- _The data_:
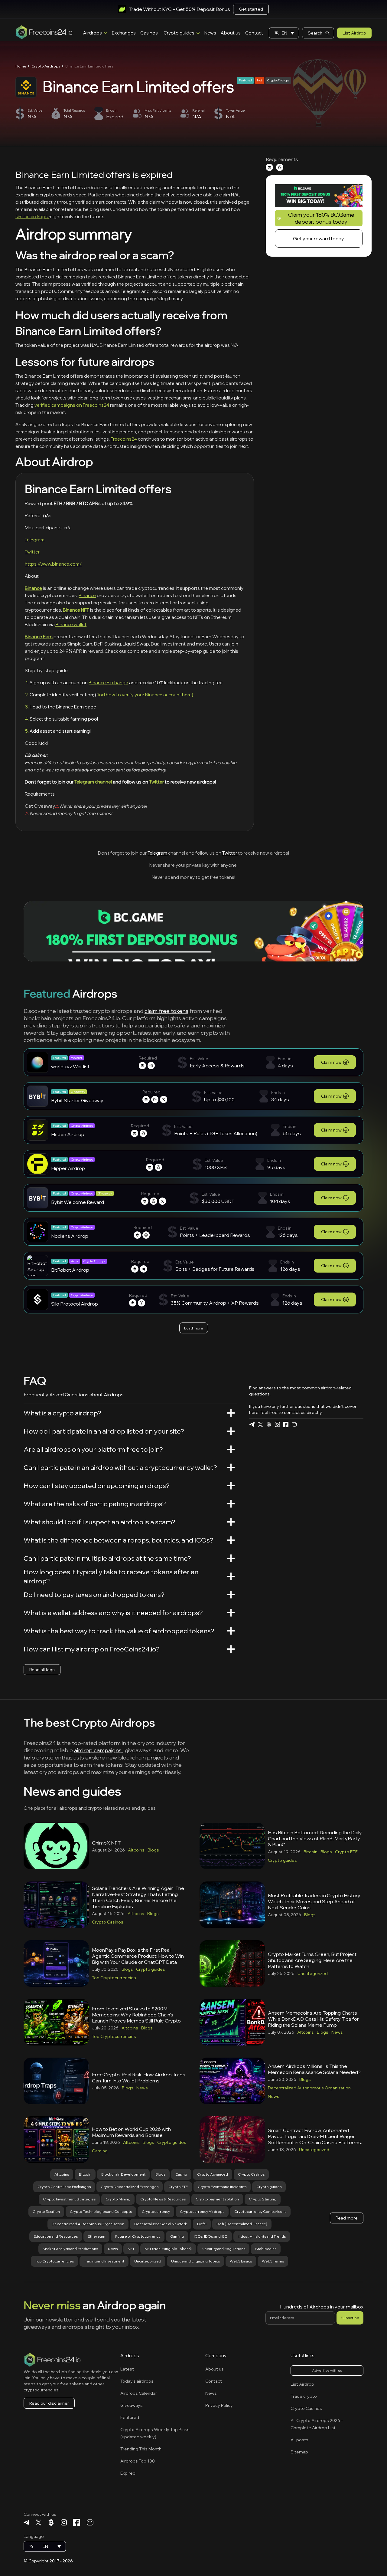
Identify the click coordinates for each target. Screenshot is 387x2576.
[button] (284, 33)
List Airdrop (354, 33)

==

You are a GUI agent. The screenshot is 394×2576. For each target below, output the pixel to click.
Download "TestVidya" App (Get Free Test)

* * *

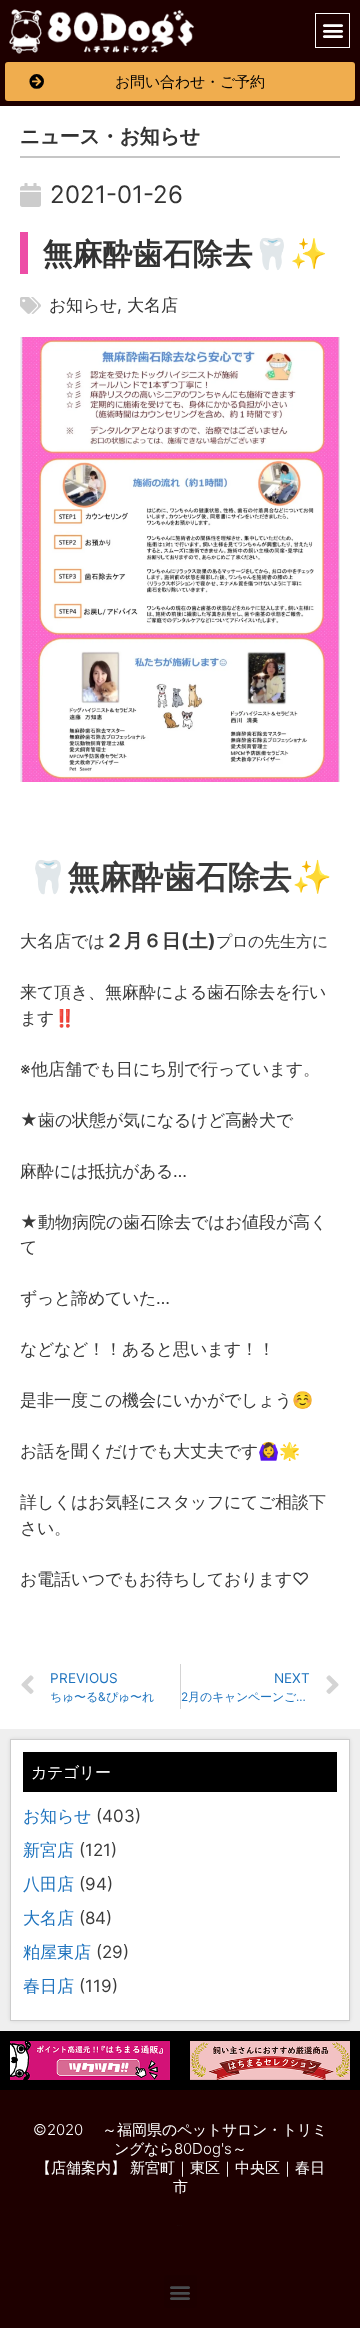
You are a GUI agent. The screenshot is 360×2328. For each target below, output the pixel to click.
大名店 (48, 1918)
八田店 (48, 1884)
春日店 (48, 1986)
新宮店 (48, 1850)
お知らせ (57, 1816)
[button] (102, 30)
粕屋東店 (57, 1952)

- _Problem to work on_: The required answer is the run of lines above, starting at the line with "You are a GUI agent. The screenshot is 360×2328." and ending at the line with "粕屋東店 (57, 1952)", reproduced exactly with both ends.

- _Response to this exercise_:
You are a GUI agent. The screenshot is 360×2328. For each target below, output the pixel to click.
大名店 (48, 1918)
八田店 (48, 1884)
春日店 (48, 1986)
新宮店 (48, 1850)
お知らせ (57, 1816)
[button] (102, 30)
粕屋東店 (57, 1952)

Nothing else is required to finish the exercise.